[Start of READING TEXT]

You’ve felt it before—that sinking feeling a writer gets when the project she’s been working on for months or years doesn’t meet her expectations. Your latest novel or short story doesn’t have cohesion despite your repeated attempts. You don’t get into the MFA program of your choice, or any program at all. An admired agent or editor passes on your manuscript. Your first book receives mediocre reviews. The list goes on; as writers, we’ve chosen a life filled with the constant risk of heartbreak. But there is good news! The mark of a good writer is not how well we avoid failure, but how well we weather it.
When I’m working through a season of disappointment, I try to remind myself that setbacks aren’t always detriments to success. Consider Mitch Hurwitz, the creator of “Arrested Development.” Despite its critical acclaim, the show was cancelled after three seasons due to low ratings. Seven years passed, and with the advent of online streaming, “Arrested Development” was given a second life and a new fan base. When Netflix started producing its own independent television series, Hurwitz finally had a better platform to tell the rest of the Bluth family’s story the way he envisioned it. After an almost decade-long hiatus, Season Four is now available to view.
Or how about Dan Harmon? His show “Community” has struggled to find its niche, despite its clever comedy and witty satire. What I love about this show is its adherence to a singular, quirky vision, one that belongs to Harmon. But after three seasons, Harmon was asked to leave his own sitcom. We don’t know the whole story behind his exit, but can you imagine it? The devastation of being asked to abandon your own creation? As many fans expected, the fourth season floundered without him, and he was recently asked to return for the fifth. The lesson here is at first frightening, then comforting. It’s not uncommon to watch your own artistic vision die right in front of you. But sometimes, that artistic vision can come back to life.
Other times, things never come around. Paul Feig was the creator of an incredible one-season series called “Freaks and Geeks,” a show that never found its footing in the network line-up before it got cancelled. After its premature ending, Feig went on to succeed in other artistic endeavors, including the recent films “Bridesmaids” and “The Heat.” Think of all we’d have missed out on if Feig had let a cancellation pull him from the game for good.
Artistic disappointment is less about failure and more about fear. What if that was my only shot and I blew it? It’s important to recognize that time spent during periods of artistic disappointment can be either fertile or futile. When I’m wrestling with a particular setback, all I want to do is curl up on the couch and watch “30 Rock” reruns. And sometimes, I do. But if I give myself a steady diet of escapism, I’m only feeding my own disappointment instead of processing it. So what to do?

[End of READING TEXT]

> WRITTEN PROBLEM 1: In the essay on artistic disappointment, which recent films are named as Paul Feig's later successes?
> WRITTEN PROBLEM 2: Please repeat the essay on artistic disappointment word for word, starting at "Artistic disappointment is" and ending at "what to do?".
The material that follows isn't needed for any of this.

[Start of DATA SECTION]

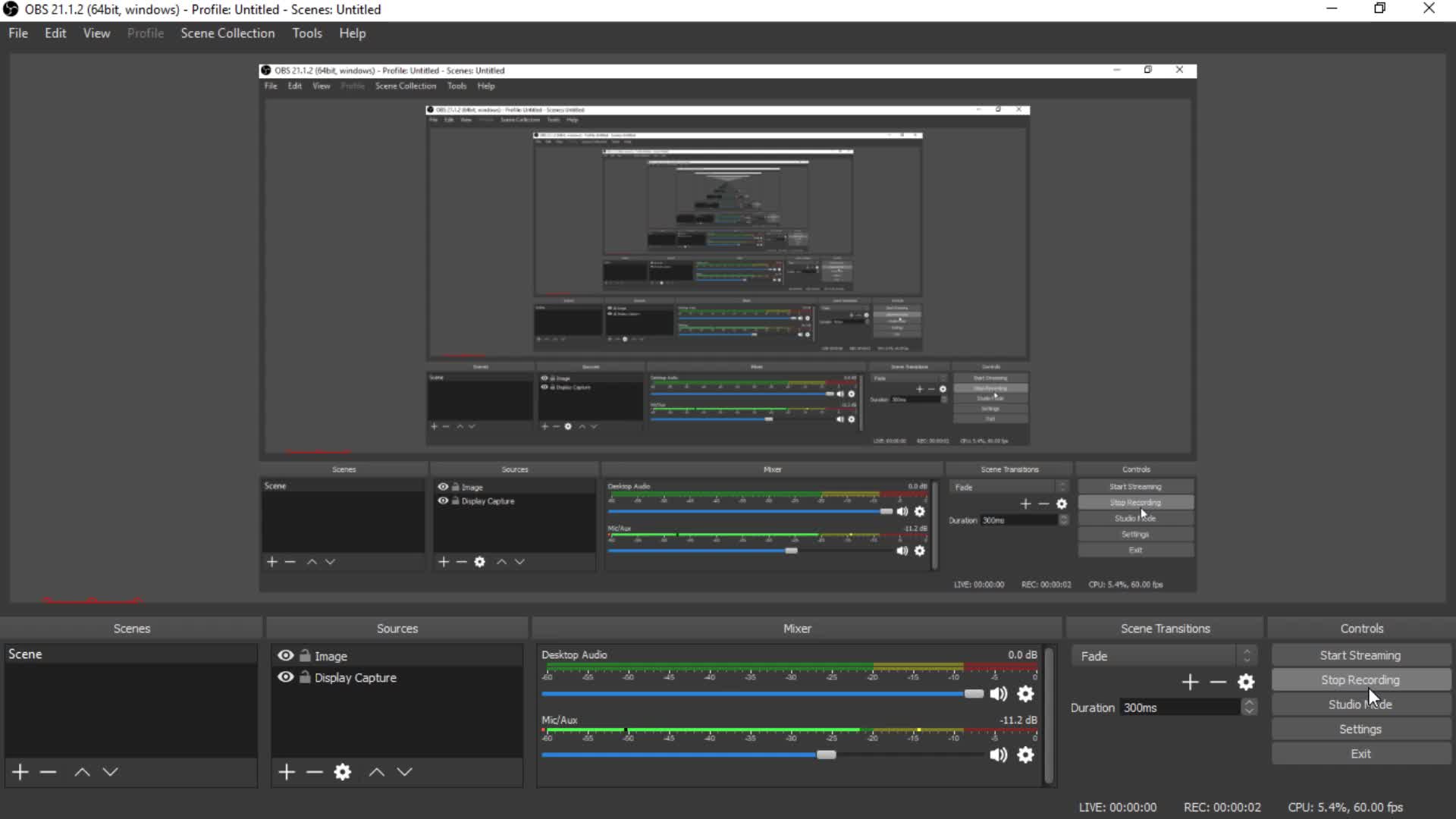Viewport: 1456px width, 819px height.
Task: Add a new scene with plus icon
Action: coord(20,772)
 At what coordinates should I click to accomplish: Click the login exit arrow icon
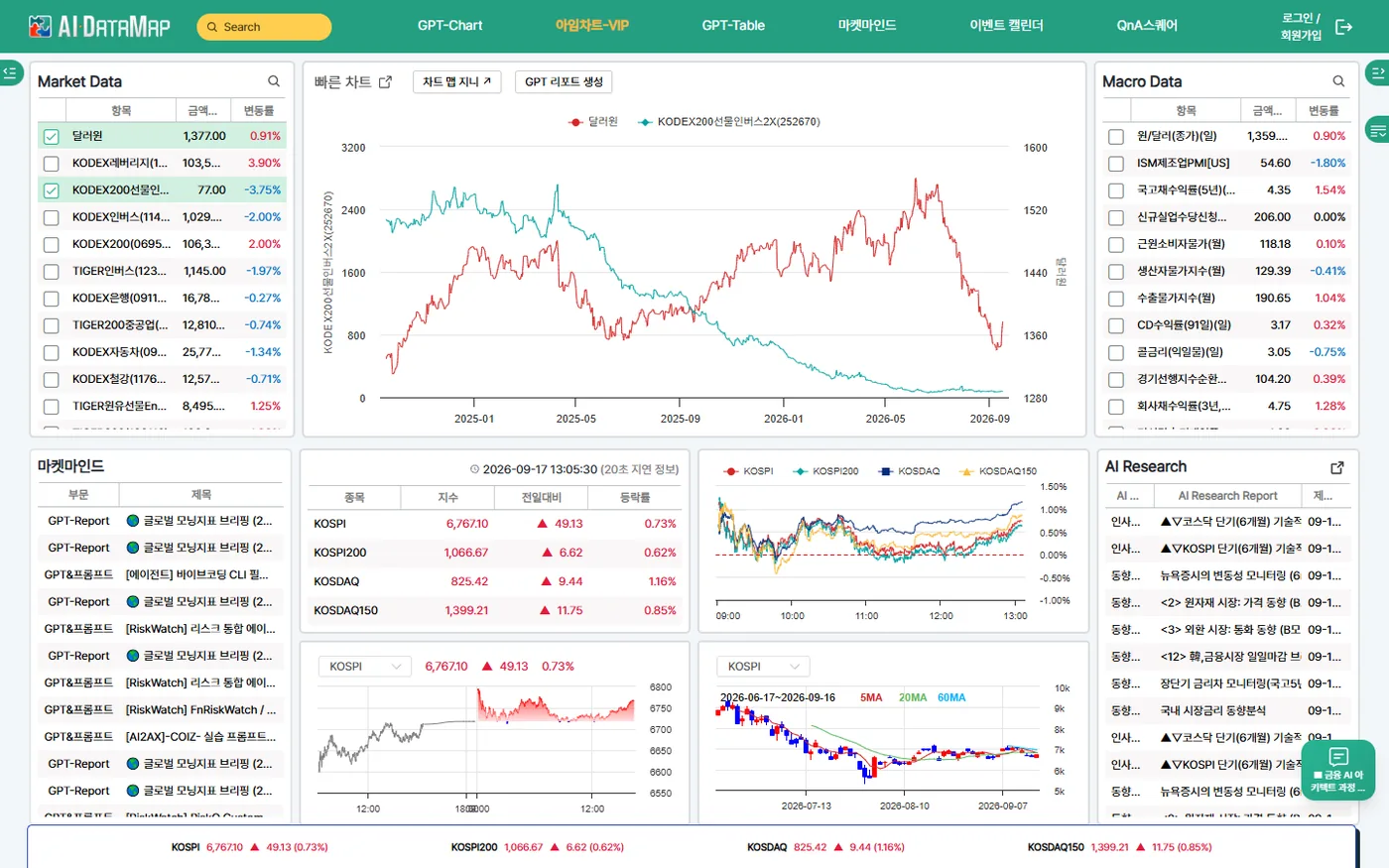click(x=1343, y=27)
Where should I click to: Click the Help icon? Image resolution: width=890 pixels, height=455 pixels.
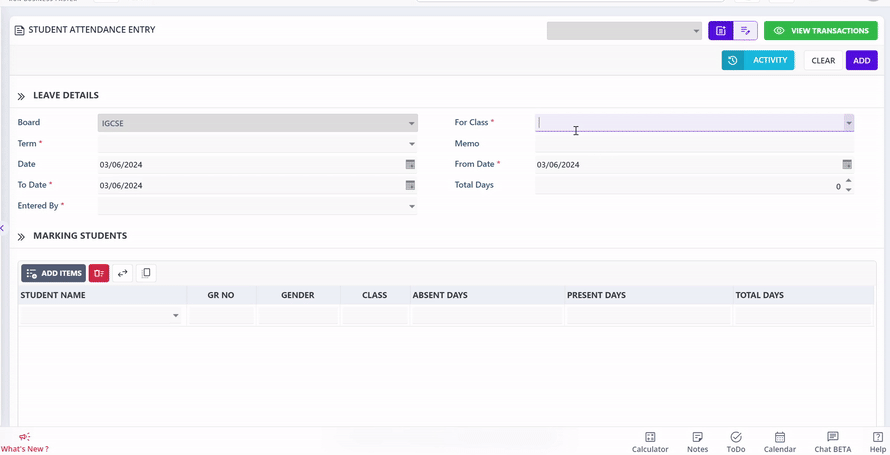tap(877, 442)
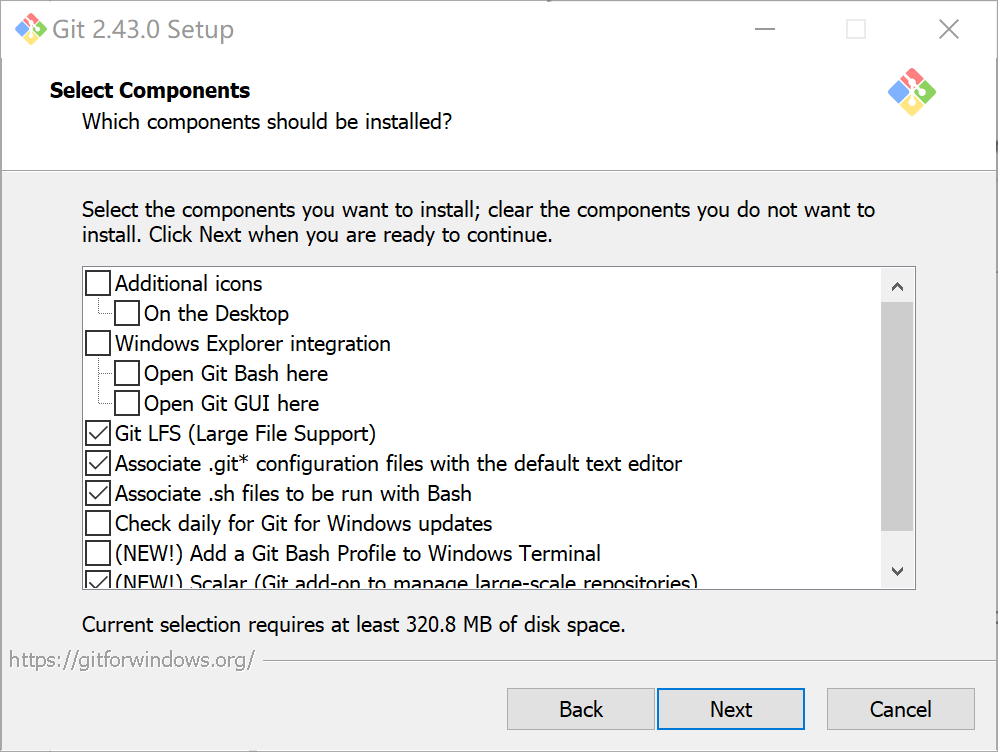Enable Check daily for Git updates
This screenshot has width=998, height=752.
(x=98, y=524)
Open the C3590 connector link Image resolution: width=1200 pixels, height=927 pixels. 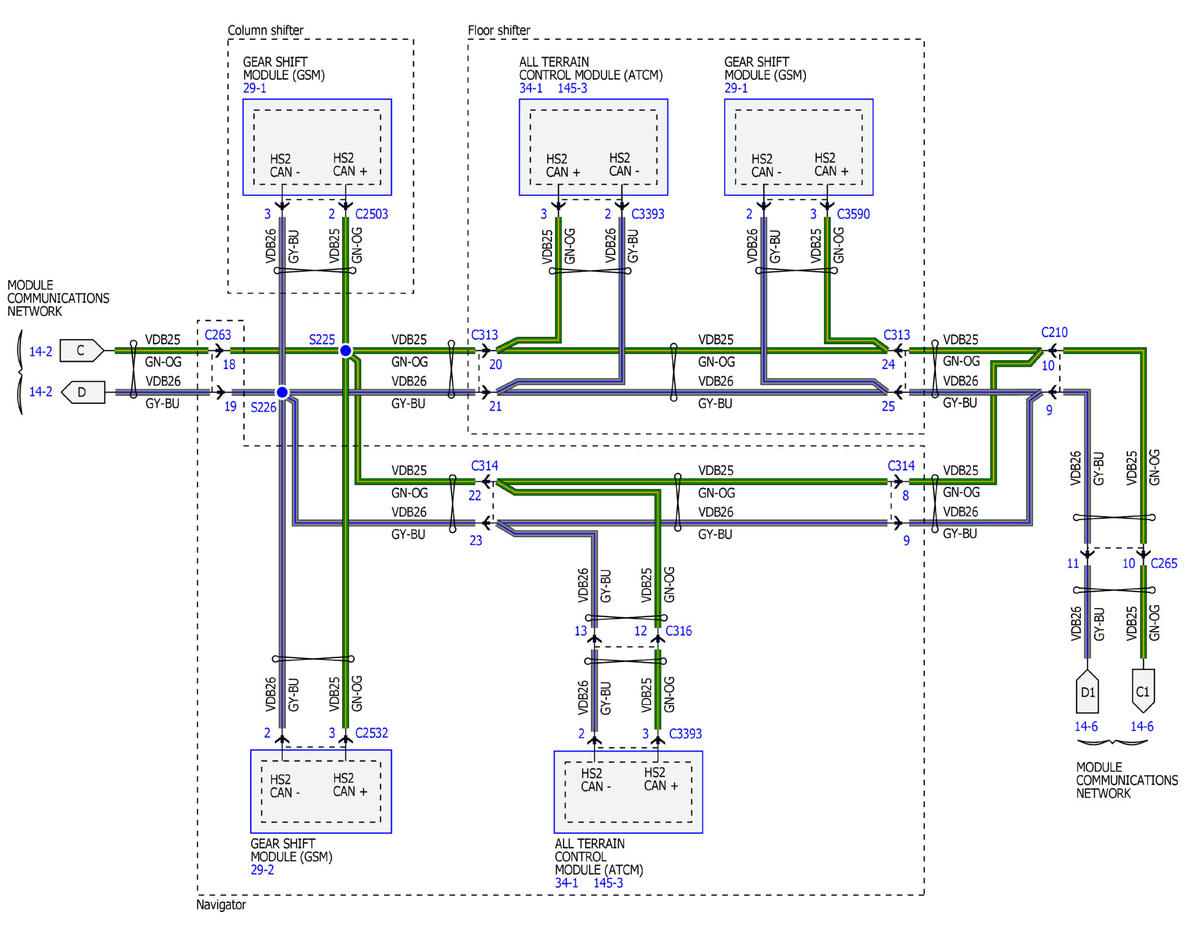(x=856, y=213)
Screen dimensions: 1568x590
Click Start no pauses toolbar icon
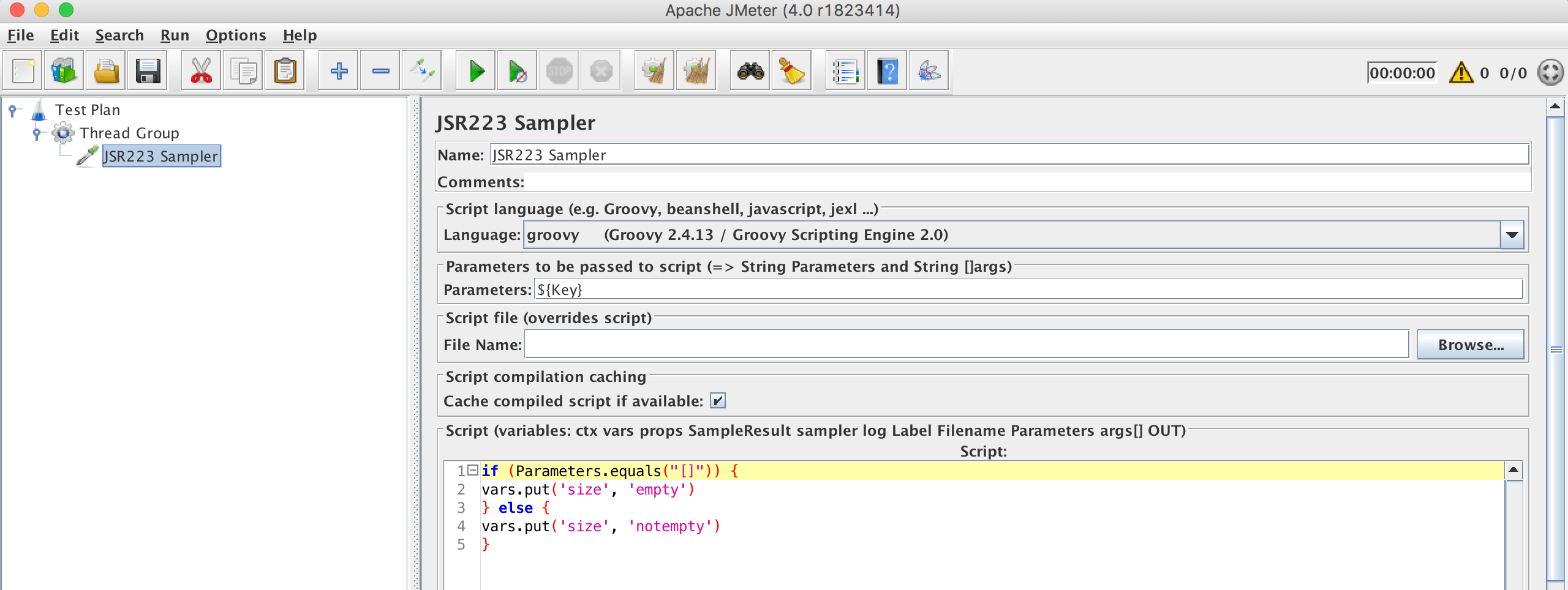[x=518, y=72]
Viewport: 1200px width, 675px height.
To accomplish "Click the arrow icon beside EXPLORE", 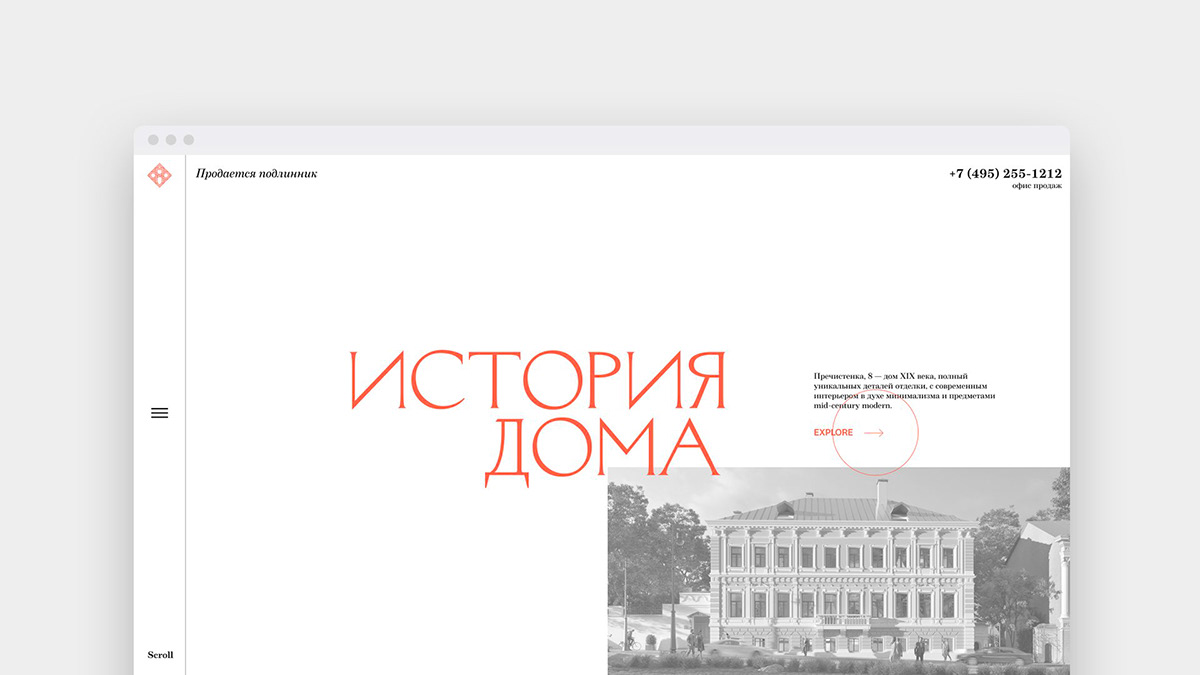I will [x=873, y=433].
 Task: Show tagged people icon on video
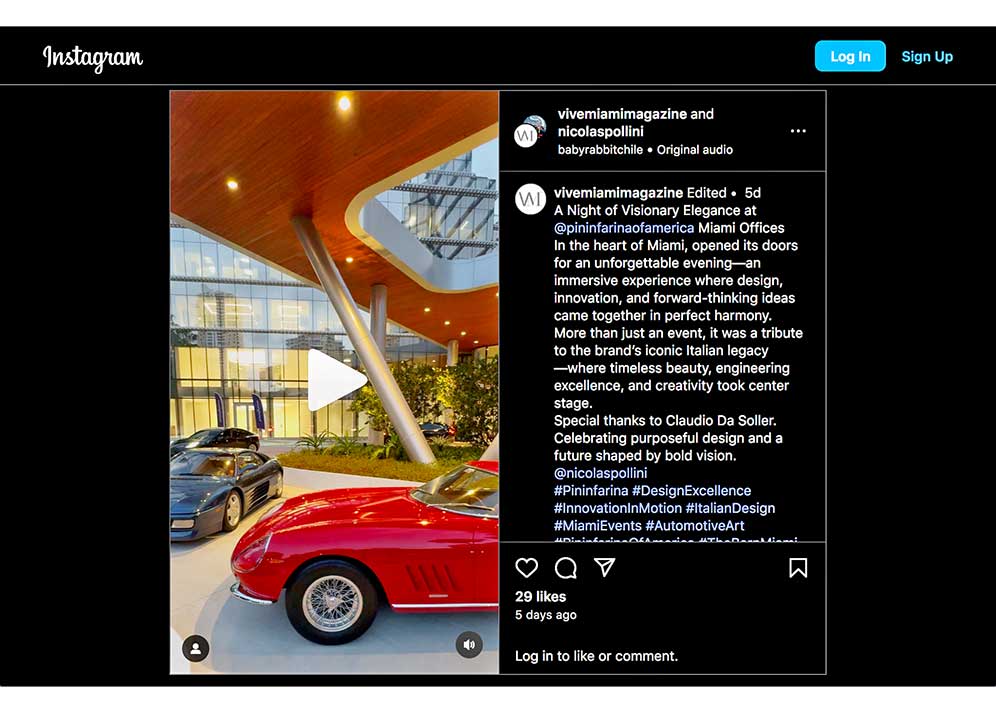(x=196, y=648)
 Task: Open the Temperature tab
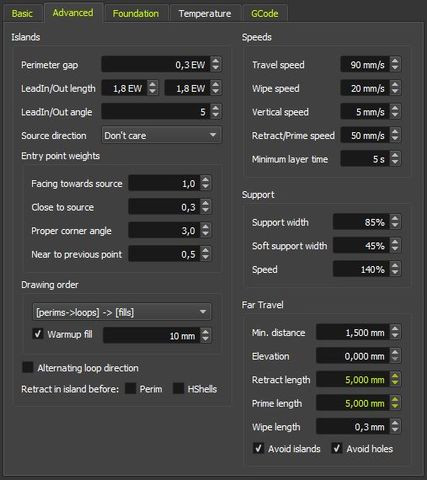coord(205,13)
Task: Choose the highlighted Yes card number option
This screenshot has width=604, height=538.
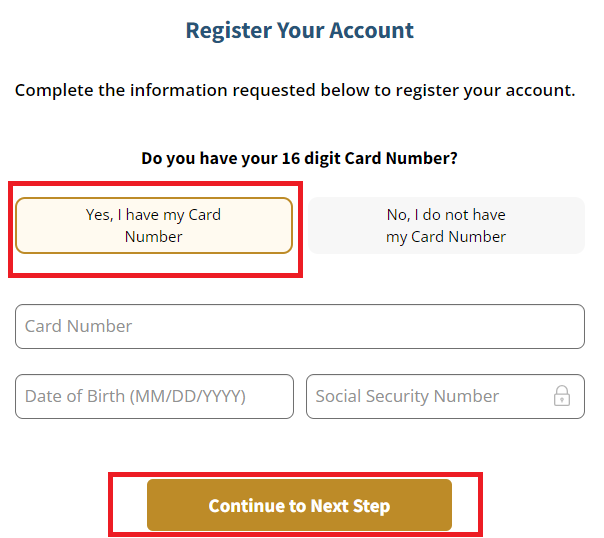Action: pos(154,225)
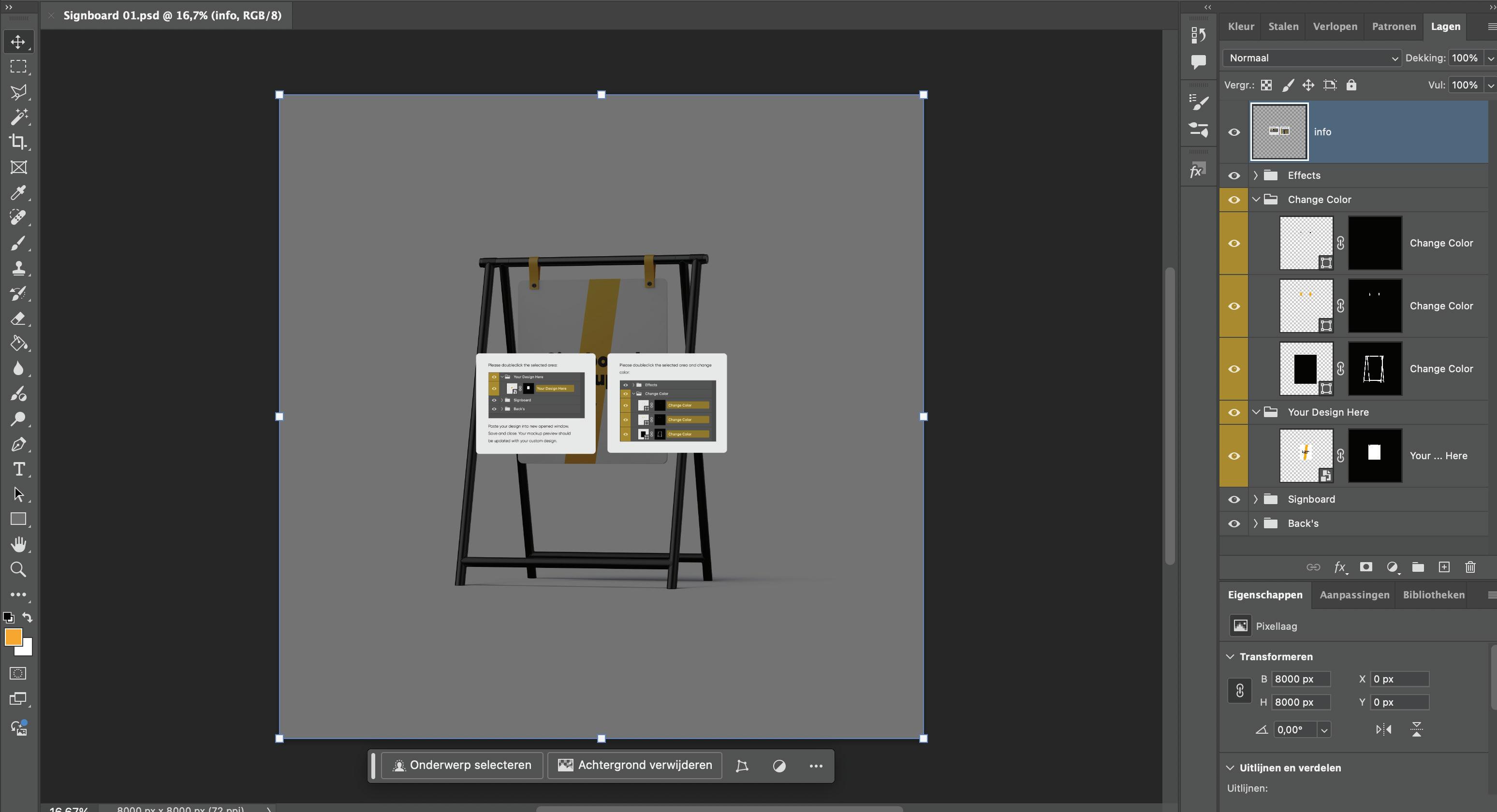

[End of DATA SECTION]

> EXERCISE OUTPUT 1: "Bridesmaids" and "The Heat."

> EXERCISE OUTPUT 2:
Artistic disappointment is less about failure and more about fear. What if that was my only shot and I blew it? It’s important to recognize that time spent during periods of artistic disappointment can be either fertile or futile. When I’m wrestling with a particular setback, all I want to do is curl up on the couch and watch “30 Rock” reruns. And sometimes, I do. But if I give myself a steady diet of escapism, I’m only feeding my own disappointment instead of processing it. So what to do?